Arm makes the bulk of its revenue from royalties for its chip designs, a process that can play out over decades. Nearly half the company's royalty revenue for the most recent fiscal year is the result of products designed and released between 1990 and 2012, according to a report by Bloomberg.
The company noted that even after the IPO, it would still be controlled by SoftBank Group, though the initial filing was mum on the exact ownership stake once it goes public. At one point in the filing, it notes that SoftBank will "have the right to nominate up to eight candidates for election to our Board of Directors for as long as it and its controlled affiliates hold more than 70% of our outstanding ordinary shares." This suggests that SoftBank's ownership stake will be north of 70%.
A watershed moment
The move comes at a watershed moment in the semiconductor industry. Over the past few months, Wall Street has been cultivating a love affair with artificial intelligence (AI).

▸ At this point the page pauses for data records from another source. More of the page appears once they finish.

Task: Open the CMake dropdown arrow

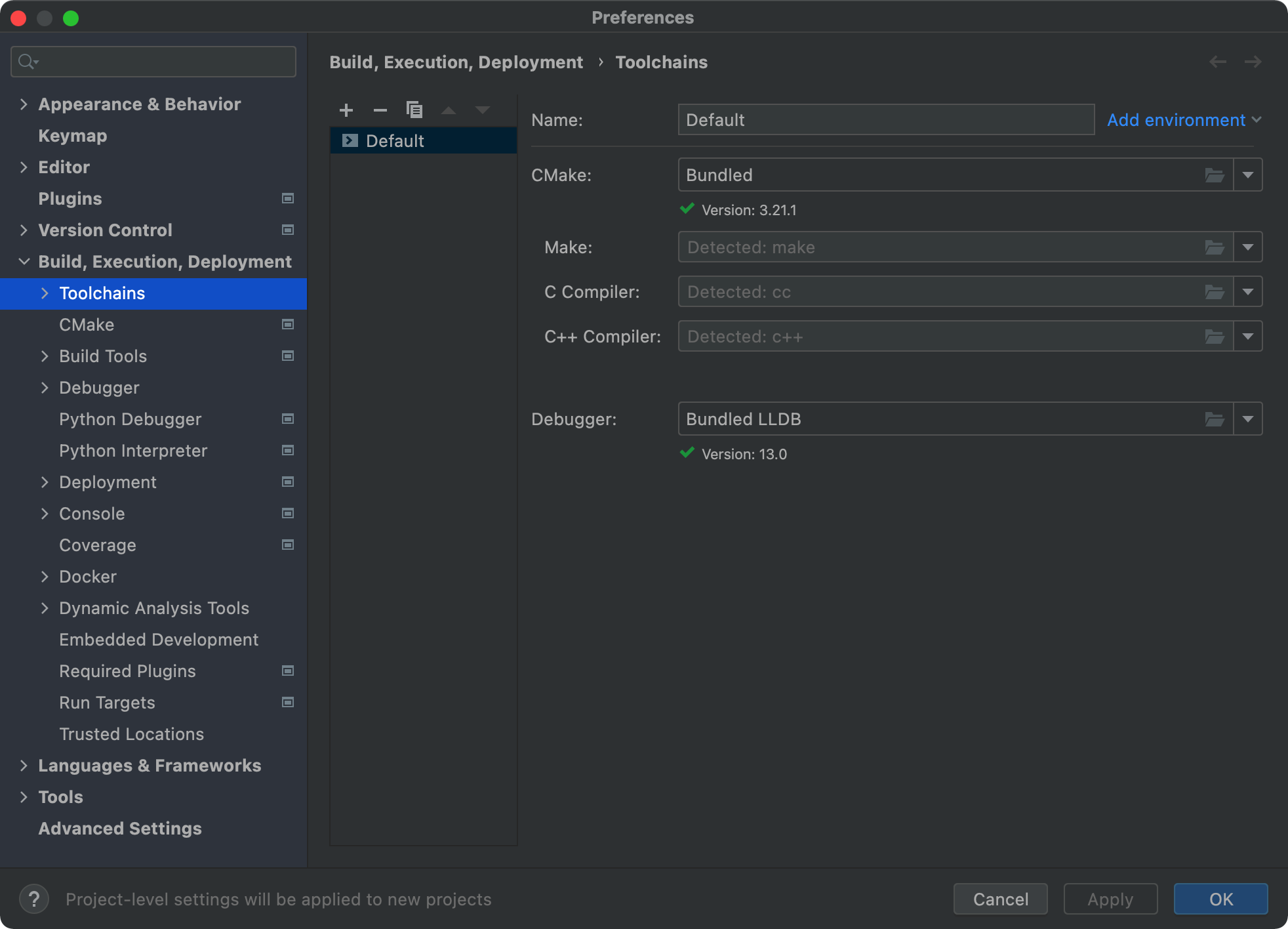Action: tap(1248, 175)
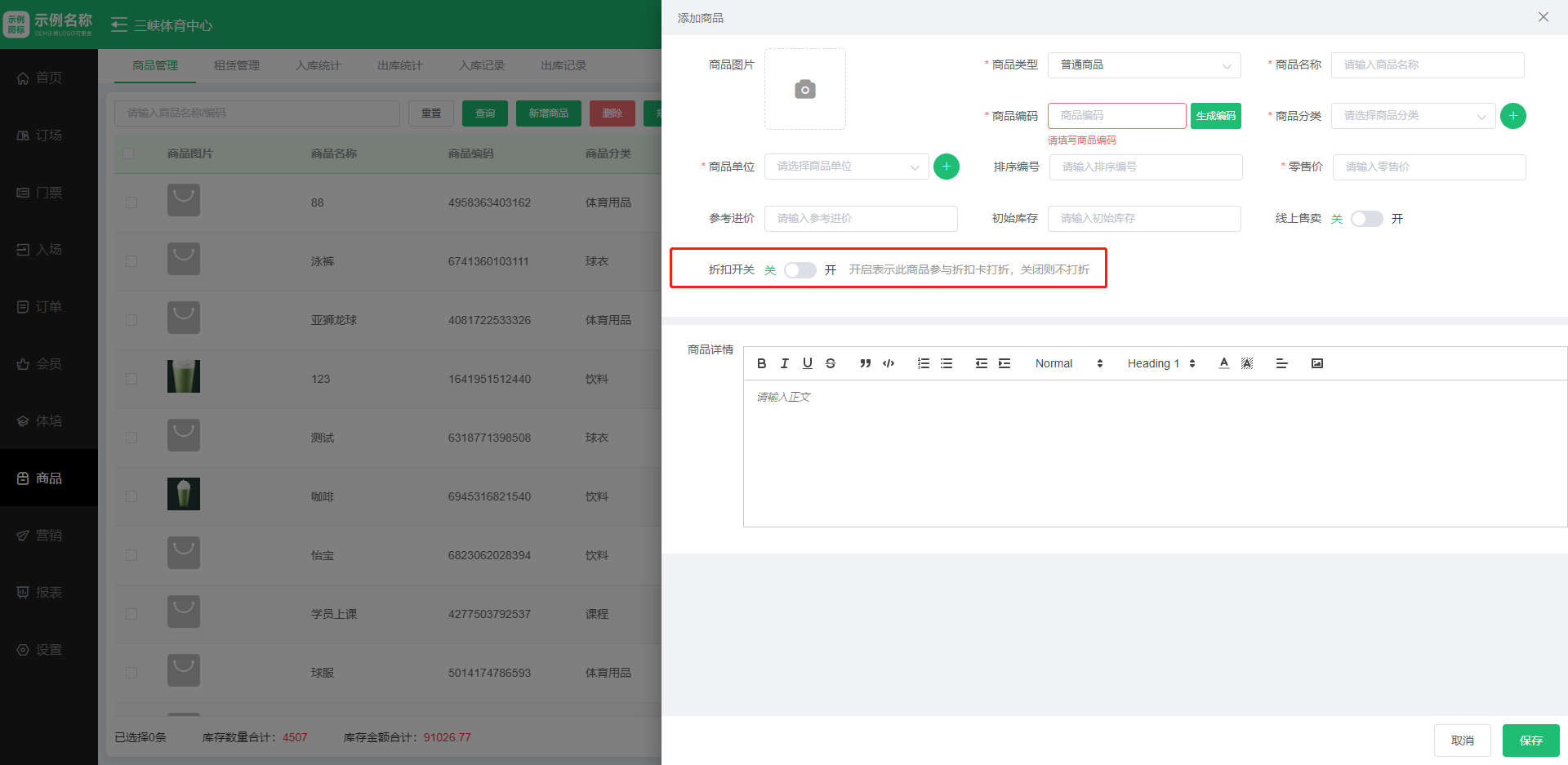Click the ordered list icon
Viewport: 1568px width, 765px height.
click(923, 363)
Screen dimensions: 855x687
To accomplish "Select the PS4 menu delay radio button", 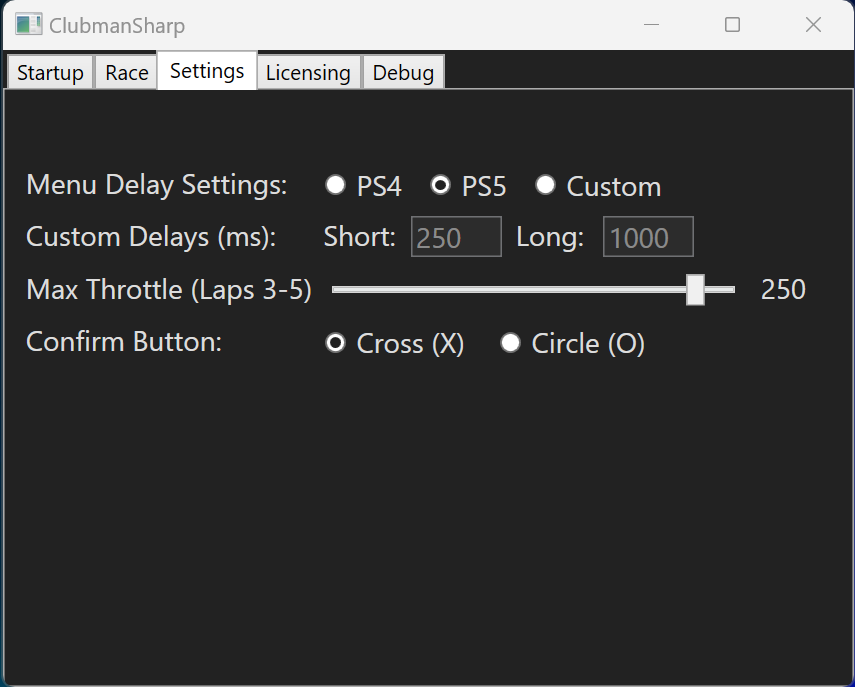I will pos(336,185).
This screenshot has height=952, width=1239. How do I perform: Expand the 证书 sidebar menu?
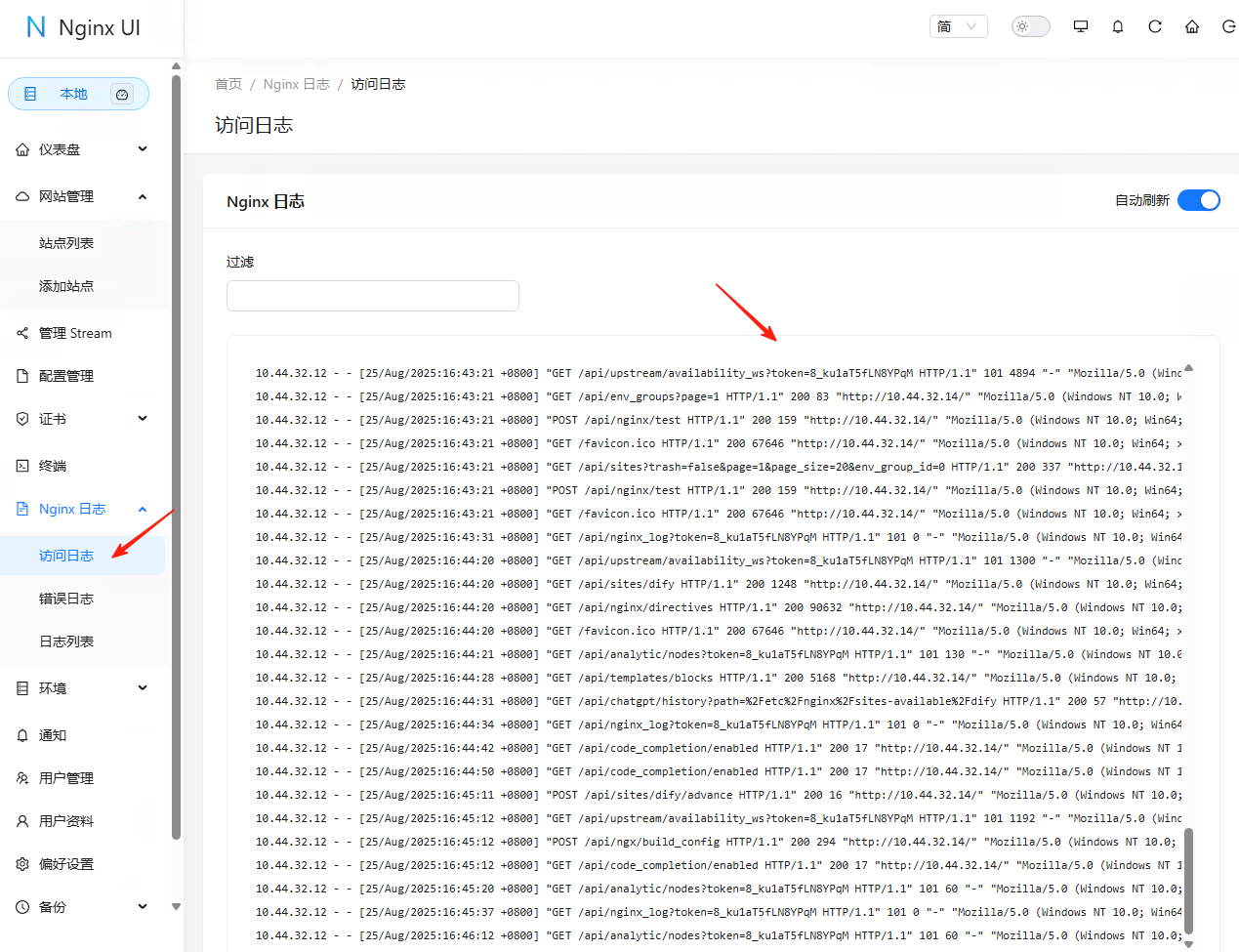pos(83,419)
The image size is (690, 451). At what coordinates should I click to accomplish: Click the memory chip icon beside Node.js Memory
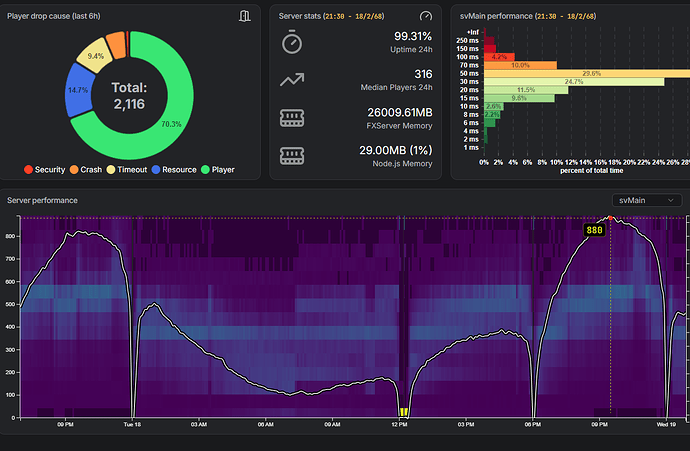point(292,156)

The latest developments in large language models gave birth to generative AI, which requires a massive amount of computational horsepower. Nvidia's graphics processing units (GPUs) have been at the forefront of this technology. It appears Arm is trying to capitalize on the moment.
Arm Holdings mentioned AI 44 times in its regulatory filing, trying to cast itself as the next Nvidia. One example: "The CPU is vital in all AI systems, whether it is handling the AI workload entirely or in combination with a co-processor, such as a GPU or ... [neural processing unit]." However, this ignores the fact that the GPU does much of the heavy lifting, and there are plenty of CPU peddlers out there.
While Arm has been gaining share in the data center CPU market, it's still a minor player by all accounts, competing with the likes of Intel and Advanced Micro Devices. Arm-based processors are expected to account for roughly 8% of the data center CPU market in 2023, while Intel and AMC will command 71% and 21%, respectively, according to industry publication DigiTimes.
Nvidia, for its part, has cornered the data center GPU market with an estimated 95% share, according to Angelo Zino, senior equity analyst at CFRA Research. It holds an equally commanding 95% share of the machine learning market, according to data compiled by New Street Research.
The takeaway
There's no denying Arm Holdings' pedigree in the semiconductor space. The company has a long, distinguished history of innovation -- or Nvidia wouldn't have offered to buy it. By invoking AI as its next big opportunity, Arm is hoping to capture an Nvidia-like valuation, but at this point, the numbers simply don't add up.
Investors should keep an eye out for Arm's next regulatory filing, which should help answer some of the lingering questions.